Note that this FINDSTRING function has a different signature from the FINDSTRING functions in "Example: BLOB String Search", so there is no problem overloading the name. You wish to provide our own specific name for possible later reference in DDL. Because you are using the SOURCE clause, you cannot use the EXTERNAL NAME clause or any of the related keywords specifying function attributes. These attributes are taken from the source function. Finally, observe that in identifying the source function you are using the specific function name explicitly provided in "Example: BLOB String Search". Because this is an unqualified reference, the schema in which this source function resides must be in the function path, or the reference will not be resolved.

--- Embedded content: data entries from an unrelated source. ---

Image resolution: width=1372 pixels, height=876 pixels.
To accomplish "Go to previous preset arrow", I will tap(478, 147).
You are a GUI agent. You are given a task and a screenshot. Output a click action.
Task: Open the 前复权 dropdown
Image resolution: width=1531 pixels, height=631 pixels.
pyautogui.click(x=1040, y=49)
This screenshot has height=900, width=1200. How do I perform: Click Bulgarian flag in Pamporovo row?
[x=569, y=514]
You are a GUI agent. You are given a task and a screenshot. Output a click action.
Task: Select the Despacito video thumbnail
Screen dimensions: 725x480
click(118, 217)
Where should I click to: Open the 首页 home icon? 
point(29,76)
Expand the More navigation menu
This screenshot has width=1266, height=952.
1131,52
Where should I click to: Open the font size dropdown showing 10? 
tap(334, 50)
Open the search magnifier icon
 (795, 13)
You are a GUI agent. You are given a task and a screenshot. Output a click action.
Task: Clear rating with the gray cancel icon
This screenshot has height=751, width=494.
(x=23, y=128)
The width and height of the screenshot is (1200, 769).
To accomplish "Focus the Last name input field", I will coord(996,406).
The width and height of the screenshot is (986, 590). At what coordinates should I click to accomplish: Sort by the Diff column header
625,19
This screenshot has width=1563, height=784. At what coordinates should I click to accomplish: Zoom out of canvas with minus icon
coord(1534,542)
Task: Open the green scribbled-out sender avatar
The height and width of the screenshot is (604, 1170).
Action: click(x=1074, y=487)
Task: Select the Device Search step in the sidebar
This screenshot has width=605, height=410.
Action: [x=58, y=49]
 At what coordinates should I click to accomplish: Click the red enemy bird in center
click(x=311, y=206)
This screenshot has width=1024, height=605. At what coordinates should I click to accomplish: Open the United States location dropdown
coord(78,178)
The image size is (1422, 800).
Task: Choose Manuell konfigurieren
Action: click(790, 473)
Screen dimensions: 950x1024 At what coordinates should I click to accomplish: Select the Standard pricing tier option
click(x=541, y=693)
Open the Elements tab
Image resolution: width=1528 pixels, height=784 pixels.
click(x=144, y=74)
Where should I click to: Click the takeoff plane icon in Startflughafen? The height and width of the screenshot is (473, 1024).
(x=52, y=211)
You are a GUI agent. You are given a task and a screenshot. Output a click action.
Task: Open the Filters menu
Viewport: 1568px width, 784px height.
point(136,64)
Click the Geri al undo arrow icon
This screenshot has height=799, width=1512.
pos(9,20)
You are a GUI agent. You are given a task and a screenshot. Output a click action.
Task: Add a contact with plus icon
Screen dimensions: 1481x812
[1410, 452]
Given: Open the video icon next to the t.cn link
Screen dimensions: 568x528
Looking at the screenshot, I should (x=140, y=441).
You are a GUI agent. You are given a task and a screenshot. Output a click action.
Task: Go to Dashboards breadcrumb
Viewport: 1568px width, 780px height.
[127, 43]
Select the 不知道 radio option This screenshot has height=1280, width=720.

Example: External Function with UDT Parameter

You have written another UDF to take a BOAT and examine its design attributes and generate a cost for the boat in Canadian dollars. Even though internally, the labor cost may be priced in German marks, or Japanese yen, or US dollars, this function needs to generate the cost to build the boat in the required currency, Canadian dollars. This means it has to get current exchange rate information from the exchange_rate file, managed outside of DB2, and the answer depends on what it finds in this file. This makes the function NOT DETERMINISTIC (or VARIANT).

     CREATE FUNCTION BOAT_COST (BOAT) 
       RETURNS INTEGER 
       EXTERNAL NAME '/u/marine/funcdir/costs!boatcost' 
       LANGUAGE C 
       PARAMETER STYLE DB2SQL 
       NO SQL 
       NOT DETERMINISTIC
       NO EXTERNAL ACTION 
       FENCED

Observe that CAST FROM and SPECIFIC are not specified, but that NOT DETERMINISTIC is specified. Here again, FENCED is chosen for safety reasons.

Example: AVG over a UDT

This example implements the AVG column function over the CANADIAN_DOLLAR distinct type. See "Example: Money" for the definition of CANADIAN_DOLLAR. Strong typing prevents you from using the built-in AVG function on a distinct type. It turns out that the source type for CANADIAN_DOLLAR was DECIMAL, and so you implement the AVG by sourcing it on the AVG(DECIMAL) built-in function. The ability to do this depends on being able to cast from DECIMAL to CANADIAN_DOLLAR and vice versa, but since DECIMAL is the source type for CANADIAN_DOLLAR you know these casts will work.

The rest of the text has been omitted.